Incorrect decisions on the use of do not attempt cardiopulmonary resuscitation (DNACPR) may have occurred due to a combination of ‘unprecedented pressure’ on care providers and developing guidance.

The Care Quality Commission (CQC) has published an interim report from its review, commissioned by the Department of Health and Social Care, of DNACPR decisions taken during the pandemic.

In April, the CQC, British Medical Association, Care Provider Alliance and Royal College of General Practitioners, issued a statement telling providers it was unacceptable for advance care plans with or without do not attempt resuscitation form completion to be applied to groups of people.

Early findings show that, as the pandemic progressed, there were concerns that DNACPRs were being used to influence decisions about wider care and treatment.

The regulator received 40 submissions between March and September, compared with nine during the previous six months, the majority of which raised concerns about orders that had been put in place without consulting with the person or their family.
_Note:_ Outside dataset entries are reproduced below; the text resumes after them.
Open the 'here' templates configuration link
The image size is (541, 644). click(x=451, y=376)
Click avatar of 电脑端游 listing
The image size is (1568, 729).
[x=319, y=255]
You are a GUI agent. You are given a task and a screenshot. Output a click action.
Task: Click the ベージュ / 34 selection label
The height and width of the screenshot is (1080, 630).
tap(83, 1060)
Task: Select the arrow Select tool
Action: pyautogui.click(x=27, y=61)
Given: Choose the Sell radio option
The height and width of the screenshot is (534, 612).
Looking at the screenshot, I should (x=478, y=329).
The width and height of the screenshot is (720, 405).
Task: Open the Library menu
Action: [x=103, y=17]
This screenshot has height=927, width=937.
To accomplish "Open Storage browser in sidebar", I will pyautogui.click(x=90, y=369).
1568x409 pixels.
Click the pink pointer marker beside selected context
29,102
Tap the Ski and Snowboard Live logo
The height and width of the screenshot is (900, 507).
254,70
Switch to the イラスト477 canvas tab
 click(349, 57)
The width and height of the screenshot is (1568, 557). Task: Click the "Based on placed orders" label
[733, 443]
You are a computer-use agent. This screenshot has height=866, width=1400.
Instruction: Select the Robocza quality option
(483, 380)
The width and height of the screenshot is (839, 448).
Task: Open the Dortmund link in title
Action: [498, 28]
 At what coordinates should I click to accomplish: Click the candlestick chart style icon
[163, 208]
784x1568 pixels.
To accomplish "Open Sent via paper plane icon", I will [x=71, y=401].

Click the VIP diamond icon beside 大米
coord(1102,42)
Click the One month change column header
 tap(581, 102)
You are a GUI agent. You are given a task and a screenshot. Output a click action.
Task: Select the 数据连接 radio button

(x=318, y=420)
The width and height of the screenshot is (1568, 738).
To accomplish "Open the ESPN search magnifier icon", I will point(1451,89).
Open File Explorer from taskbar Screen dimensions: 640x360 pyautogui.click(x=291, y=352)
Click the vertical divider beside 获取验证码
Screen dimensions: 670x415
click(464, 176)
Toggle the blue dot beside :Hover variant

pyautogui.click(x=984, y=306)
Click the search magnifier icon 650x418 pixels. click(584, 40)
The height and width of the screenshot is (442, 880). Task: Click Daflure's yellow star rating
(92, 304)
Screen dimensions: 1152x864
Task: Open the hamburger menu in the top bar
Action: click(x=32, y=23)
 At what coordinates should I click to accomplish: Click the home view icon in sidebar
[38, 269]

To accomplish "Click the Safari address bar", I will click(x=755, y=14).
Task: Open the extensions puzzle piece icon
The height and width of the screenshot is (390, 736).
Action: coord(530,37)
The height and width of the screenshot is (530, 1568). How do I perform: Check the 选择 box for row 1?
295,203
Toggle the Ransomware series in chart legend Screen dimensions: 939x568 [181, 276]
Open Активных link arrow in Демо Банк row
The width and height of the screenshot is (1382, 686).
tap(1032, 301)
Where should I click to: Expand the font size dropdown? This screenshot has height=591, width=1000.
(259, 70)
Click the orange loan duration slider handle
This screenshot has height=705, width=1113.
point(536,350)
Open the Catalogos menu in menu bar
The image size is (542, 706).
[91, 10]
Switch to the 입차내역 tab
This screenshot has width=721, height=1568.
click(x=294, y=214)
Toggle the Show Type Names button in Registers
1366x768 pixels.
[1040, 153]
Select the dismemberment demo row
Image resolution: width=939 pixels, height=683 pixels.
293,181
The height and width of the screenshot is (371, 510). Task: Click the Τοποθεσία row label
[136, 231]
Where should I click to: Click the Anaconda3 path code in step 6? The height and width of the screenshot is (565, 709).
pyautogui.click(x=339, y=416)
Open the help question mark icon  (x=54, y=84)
One example noted how care staff were asked to take observations they were not trained for, and all residents had a DNACPR in place because doctors refused to visit the home following the deaths of two residents from Covid.

Only the most senior clinician responsible for a person’s care, a consultant, GP or experienced and competent nurse, can make a DNACPR decision.

Some reports said people and their families were unaware they had a DNACPR order, often not finding out until the person became very unwell.

CQC pointed out NICE guidance issued in March intended to help clinicians assess frailty may have been misinterpreted and needed to be revised five days later.

These early findings have provided the CQC with a base to carry out fieldwork in seven clinical commissioning groups. A final report is due to be published early 2021.

‘It is unacceptable for clinical decisions – decisions which could dictate whether someone’s loved one gets the right care when they need it most – to be applied in a blanket approach to any group of people,’ said Rosie Benneyworth, chief inspector of primary medical services and integrated care at the CQC.

‘Sadly, in the experiences that people have generously shared with us there is very real concern that decisions were made which not only overlooked the wishes of the people they affected, but may have been made without their knowledge or consent.’

Benneyworth added it is possible in some cases that inappropriate DNACPRs remain in place, and all care providers have a responsibility to assure any DNACPR decisions have been made appropriately, in discussion with the person and in line with legal requirements.